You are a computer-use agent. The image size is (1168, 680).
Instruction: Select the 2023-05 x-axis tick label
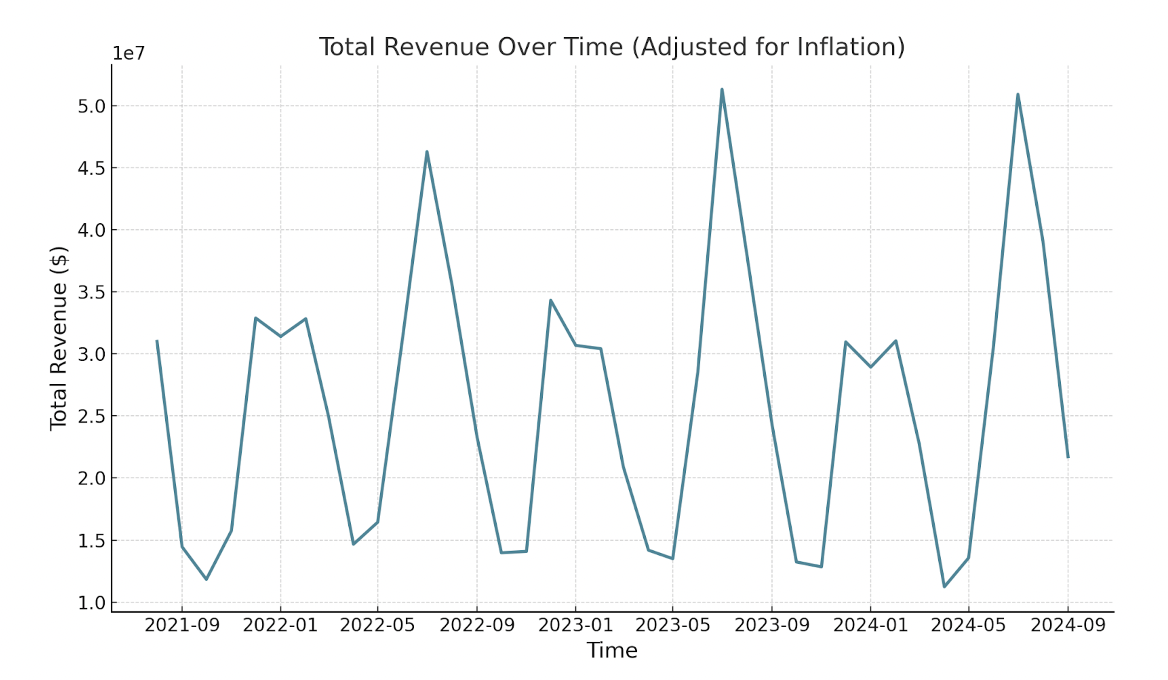tap(672, 625)
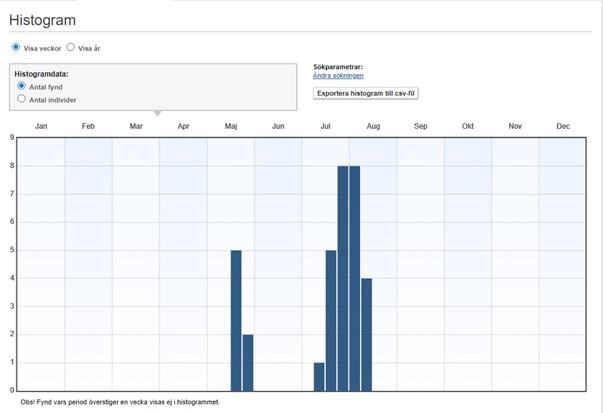Switch to 'Visa år' view option
The height and width of the screenshot is (413, 603).
[71, 47]
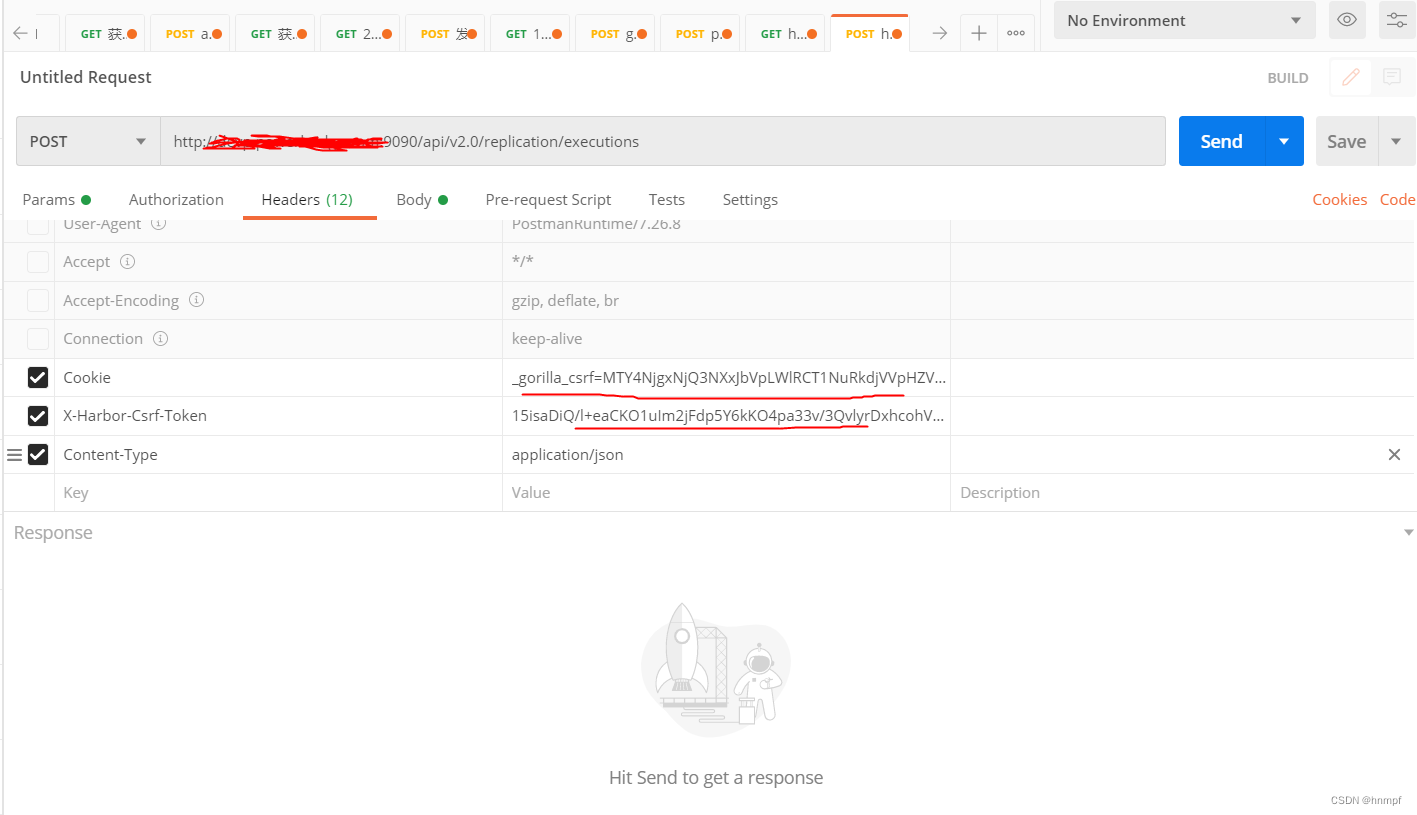
Task: Click the forward arrow after request tabs
Action: tap(938, 32)
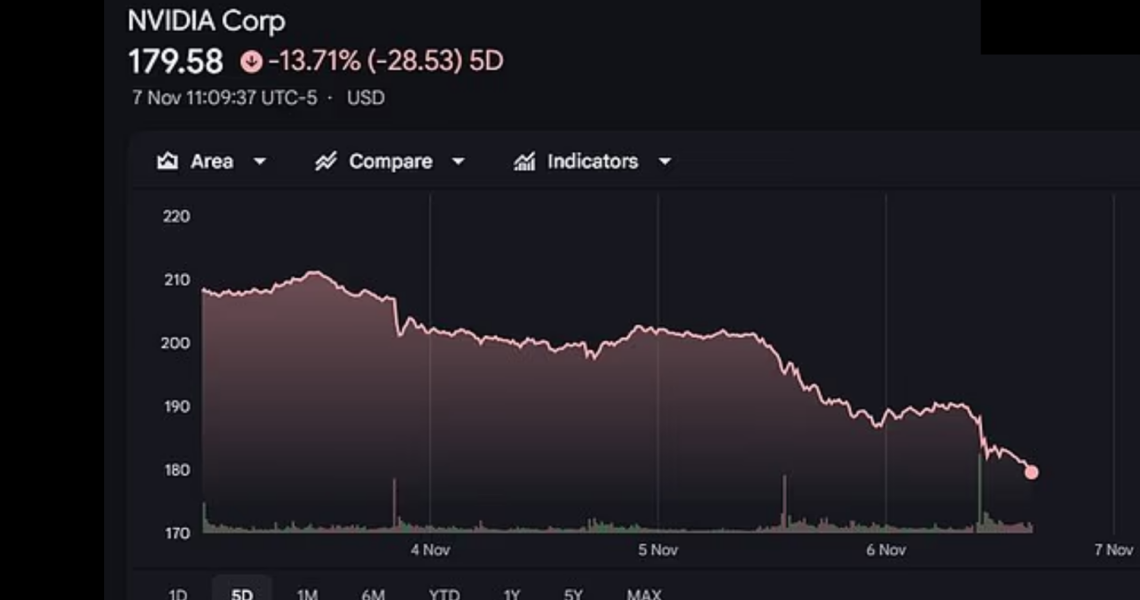The image size is (1140, 600).
Task: Click the -13.71% price change text
Action: pyautogui.click(x=313, y=62)
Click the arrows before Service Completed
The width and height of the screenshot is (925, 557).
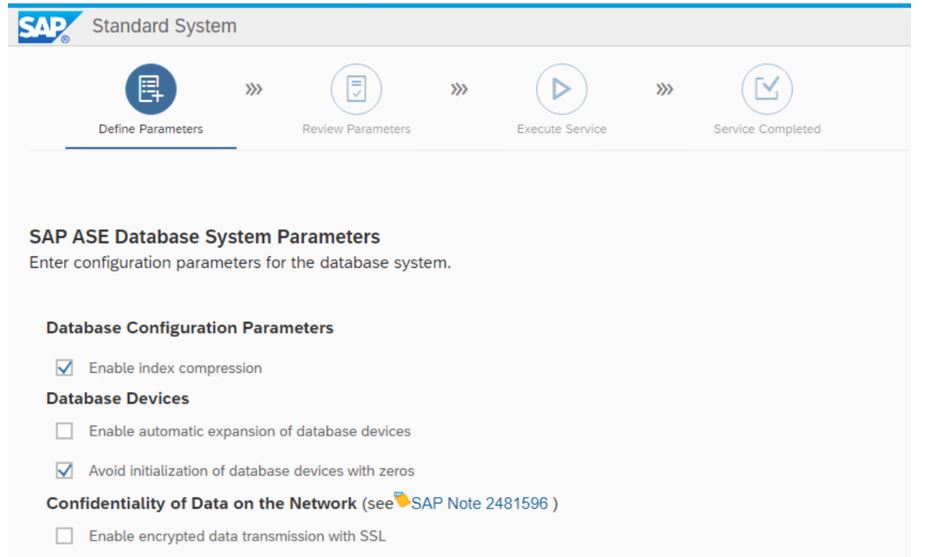(664, 89)

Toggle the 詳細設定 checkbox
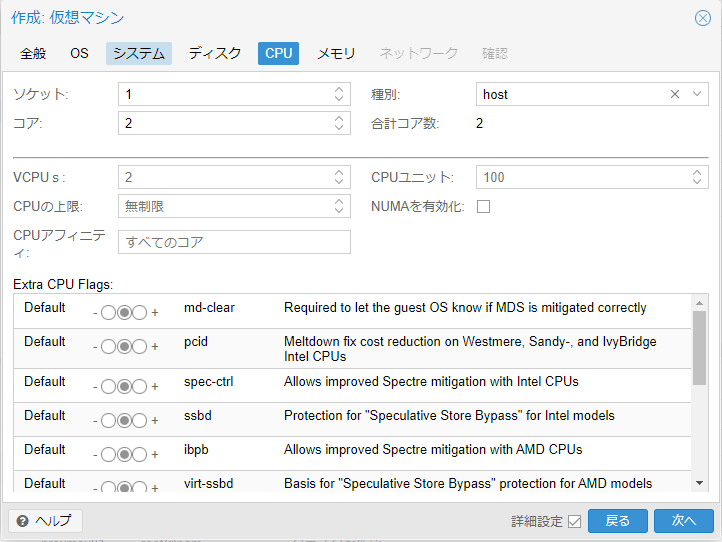[574, 521]
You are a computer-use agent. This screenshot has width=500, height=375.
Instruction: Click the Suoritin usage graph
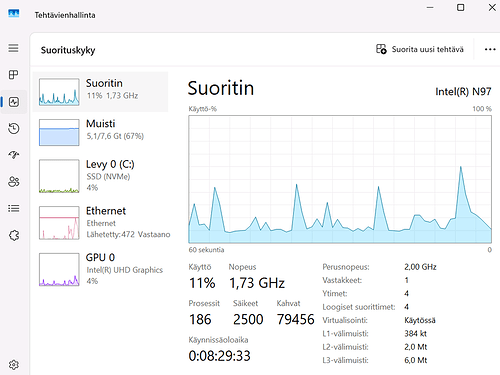tap(340, 179)
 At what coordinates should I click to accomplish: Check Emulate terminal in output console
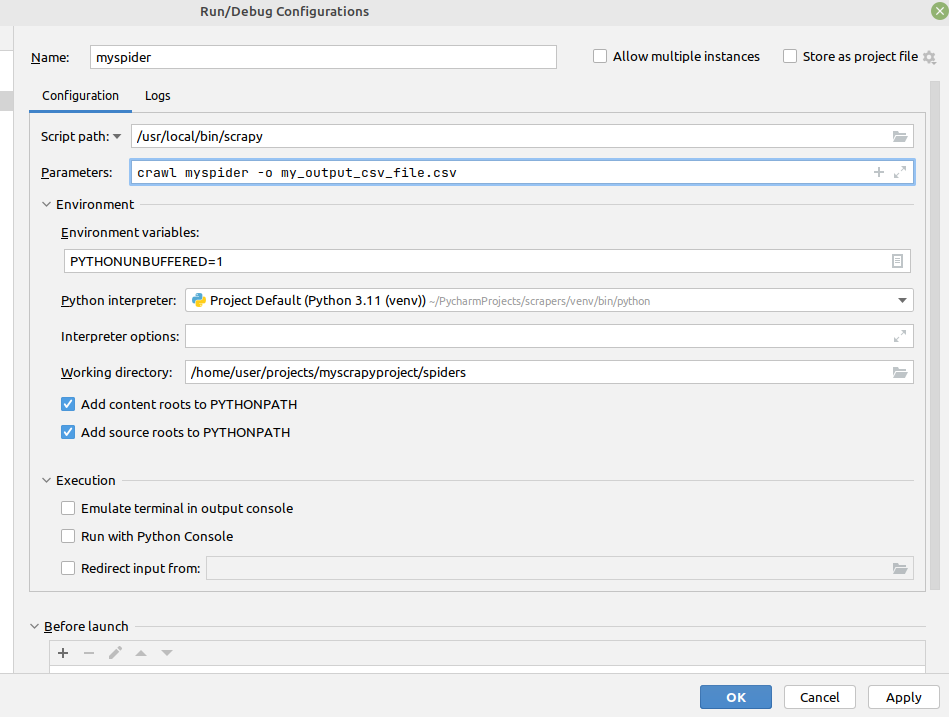pos(67,508)
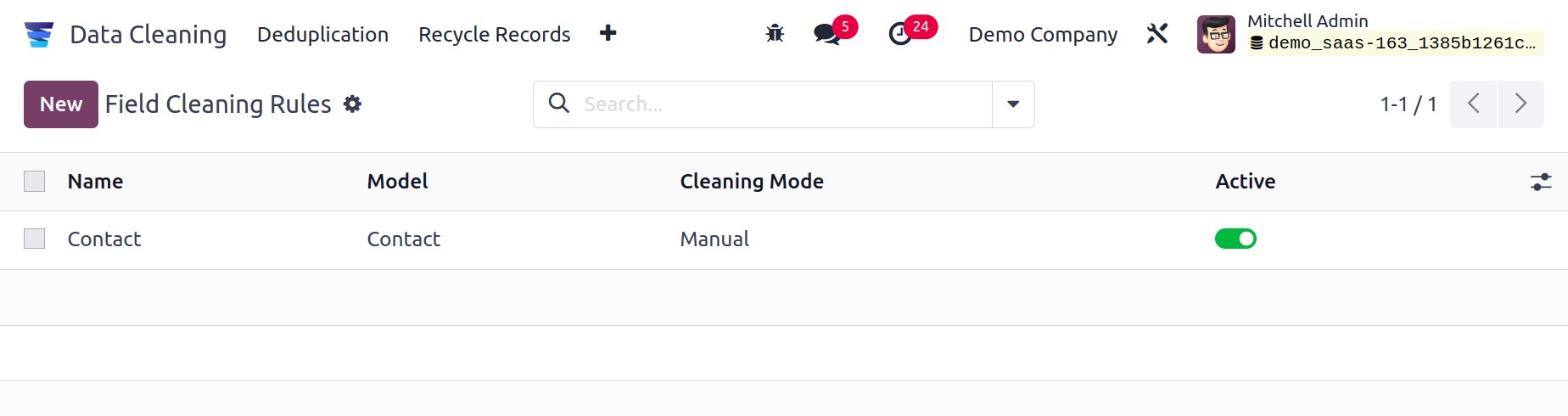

=-=-=-=-=

◆ **Task statement**:
Each line of the entries that contains the word "computer" should be listed.

◆ **Answer below**:
You are a computer-use agent. The image size is (1168, 680).
You are a computer-use agent. This screenshot has width=500, height=375.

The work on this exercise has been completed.